Abu Anas al-Libi -- suspected of involvement in the 1998 embassy bombings in Dar es Salaam, Tanzania, and Nairobi -- was grabbed in a Delta Force operation in the streets of Tripoli. The Libyan government reacted by calling his capture the "kidnapping of a Libyan civilian." Certainly, al-Libi has been a terror suspect on the FBI's radar, with a $5 million bounty for his capture. However, the U.S. holding a prisoner without charge and breaching the sovereignty of another nation smacks of Bush-era tactics -- the very sort President Obama has publicly decried but perpetuates nonetheless.

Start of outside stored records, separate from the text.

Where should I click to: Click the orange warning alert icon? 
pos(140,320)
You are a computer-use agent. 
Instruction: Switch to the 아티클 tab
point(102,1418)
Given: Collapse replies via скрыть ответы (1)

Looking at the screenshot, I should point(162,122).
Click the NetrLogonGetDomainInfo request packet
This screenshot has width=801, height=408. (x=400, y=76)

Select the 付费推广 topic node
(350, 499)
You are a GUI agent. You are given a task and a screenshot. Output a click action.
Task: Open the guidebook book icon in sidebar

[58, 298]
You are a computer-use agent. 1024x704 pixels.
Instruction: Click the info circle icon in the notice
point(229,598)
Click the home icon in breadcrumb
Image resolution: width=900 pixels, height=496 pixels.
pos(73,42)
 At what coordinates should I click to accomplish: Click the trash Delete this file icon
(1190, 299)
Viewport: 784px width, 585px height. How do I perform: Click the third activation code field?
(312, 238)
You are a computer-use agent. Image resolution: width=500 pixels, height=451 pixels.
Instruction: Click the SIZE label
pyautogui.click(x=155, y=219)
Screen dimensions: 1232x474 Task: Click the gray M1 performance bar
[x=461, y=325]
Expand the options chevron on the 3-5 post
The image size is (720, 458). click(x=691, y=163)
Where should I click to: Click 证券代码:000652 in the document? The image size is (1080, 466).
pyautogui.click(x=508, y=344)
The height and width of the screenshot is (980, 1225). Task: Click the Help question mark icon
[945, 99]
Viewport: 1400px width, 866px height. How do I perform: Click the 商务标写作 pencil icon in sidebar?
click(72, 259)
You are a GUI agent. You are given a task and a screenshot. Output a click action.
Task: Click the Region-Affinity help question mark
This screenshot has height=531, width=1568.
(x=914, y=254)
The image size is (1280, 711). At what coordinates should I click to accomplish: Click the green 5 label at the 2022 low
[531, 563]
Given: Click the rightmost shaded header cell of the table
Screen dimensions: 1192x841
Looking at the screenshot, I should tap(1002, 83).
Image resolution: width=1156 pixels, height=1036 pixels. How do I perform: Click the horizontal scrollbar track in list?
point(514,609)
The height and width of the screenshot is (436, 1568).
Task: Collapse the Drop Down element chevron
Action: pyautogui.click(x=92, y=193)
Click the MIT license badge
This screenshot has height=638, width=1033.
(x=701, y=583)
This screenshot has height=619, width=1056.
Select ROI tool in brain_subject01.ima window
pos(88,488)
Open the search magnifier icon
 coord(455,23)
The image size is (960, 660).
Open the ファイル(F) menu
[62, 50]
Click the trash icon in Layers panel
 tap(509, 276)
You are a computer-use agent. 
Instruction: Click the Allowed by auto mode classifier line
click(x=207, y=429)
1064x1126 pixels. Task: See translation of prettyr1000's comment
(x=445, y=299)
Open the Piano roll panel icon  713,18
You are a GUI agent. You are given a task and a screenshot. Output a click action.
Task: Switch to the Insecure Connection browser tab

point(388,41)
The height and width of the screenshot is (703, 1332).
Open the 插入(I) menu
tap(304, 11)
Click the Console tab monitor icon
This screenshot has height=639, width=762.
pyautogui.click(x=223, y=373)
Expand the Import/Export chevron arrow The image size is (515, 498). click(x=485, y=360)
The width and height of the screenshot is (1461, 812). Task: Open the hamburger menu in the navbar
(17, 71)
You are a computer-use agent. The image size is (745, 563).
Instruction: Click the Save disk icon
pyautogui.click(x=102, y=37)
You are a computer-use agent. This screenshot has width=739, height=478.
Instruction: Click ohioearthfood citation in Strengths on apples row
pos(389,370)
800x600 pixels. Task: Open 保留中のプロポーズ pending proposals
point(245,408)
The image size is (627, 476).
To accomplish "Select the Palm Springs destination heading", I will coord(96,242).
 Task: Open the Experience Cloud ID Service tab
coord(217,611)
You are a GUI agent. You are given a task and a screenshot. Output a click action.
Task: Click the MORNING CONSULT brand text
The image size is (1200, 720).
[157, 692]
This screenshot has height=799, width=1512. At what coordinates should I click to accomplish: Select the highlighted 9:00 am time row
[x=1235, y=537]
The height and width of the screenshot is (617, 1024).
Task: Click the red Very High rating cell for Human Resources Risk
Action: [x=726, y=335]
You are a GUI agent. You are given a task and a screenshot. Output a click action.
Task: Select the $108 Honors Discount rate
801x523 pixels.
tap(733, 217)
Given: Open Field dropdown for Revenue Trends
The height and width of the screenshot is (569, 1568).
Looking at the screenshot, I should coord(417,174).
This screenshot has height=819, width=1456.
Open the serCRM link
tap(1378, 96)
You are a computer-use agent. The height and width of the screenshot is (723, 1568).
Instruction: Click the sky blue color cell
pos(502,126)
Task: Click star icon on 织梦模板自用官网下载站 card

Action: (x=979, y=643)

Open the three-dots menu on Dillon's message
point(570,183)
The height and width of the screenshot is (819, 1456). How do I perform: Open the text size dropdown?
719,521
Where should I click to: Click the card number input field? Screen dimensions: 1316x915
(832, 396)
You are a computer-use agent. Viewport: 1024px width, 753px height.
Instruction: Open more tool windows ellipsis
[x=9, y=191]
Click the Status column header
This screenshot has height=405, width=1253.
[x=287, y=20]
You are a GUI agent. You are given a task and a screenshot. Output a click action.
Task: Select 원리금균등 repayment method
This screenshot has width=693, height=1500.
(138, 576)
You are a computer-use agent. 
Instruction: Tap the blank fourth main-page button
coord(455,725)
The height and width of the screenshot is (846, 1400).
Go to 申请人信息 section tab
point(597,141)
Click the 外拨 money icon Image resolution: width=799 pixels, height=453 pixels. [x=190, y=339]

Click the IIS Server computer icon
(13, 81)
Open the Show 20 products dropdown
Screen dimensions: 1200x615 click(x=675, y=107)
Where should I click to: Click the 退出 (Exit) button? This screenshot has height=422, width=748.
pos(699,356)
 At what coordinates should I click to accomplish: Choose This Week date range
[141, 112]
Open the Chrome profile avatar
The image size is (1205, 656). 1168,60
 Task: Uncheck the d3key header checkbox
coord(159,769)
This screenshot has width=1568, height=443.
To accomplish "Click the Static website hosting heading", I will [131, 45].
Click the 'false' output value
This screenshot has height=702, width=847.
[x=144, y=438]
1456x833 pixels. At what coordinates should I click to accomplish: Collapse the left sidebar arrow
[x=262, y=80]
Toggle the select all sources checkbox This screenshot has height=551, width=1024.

Indeed, as Kevin Gozstola pointed out, it was none other than former White House press secretary under Bush Ari Fleischer who highlighted the current administration's hypocrisy in regard to al-Libi's rendition:
As Gozstola noted:
Al-Libi has now been disappeared like terrorist suspects were when Bush was president. The Obama administration will not openly acknowledge where he is being held or when he might be arraigned in federal court on charges. He is presumed to be on a naval ship, like former Al Shabaab military commander Ahmed Abdulkadir Warsame, who was held for two months on a ship in 2011 and interrogated before being advised of his rights...
In international law, it is primarily accepted that enforced disappearance is a “crime against humanity.” The US government has condemned other countries for enforced disappearances.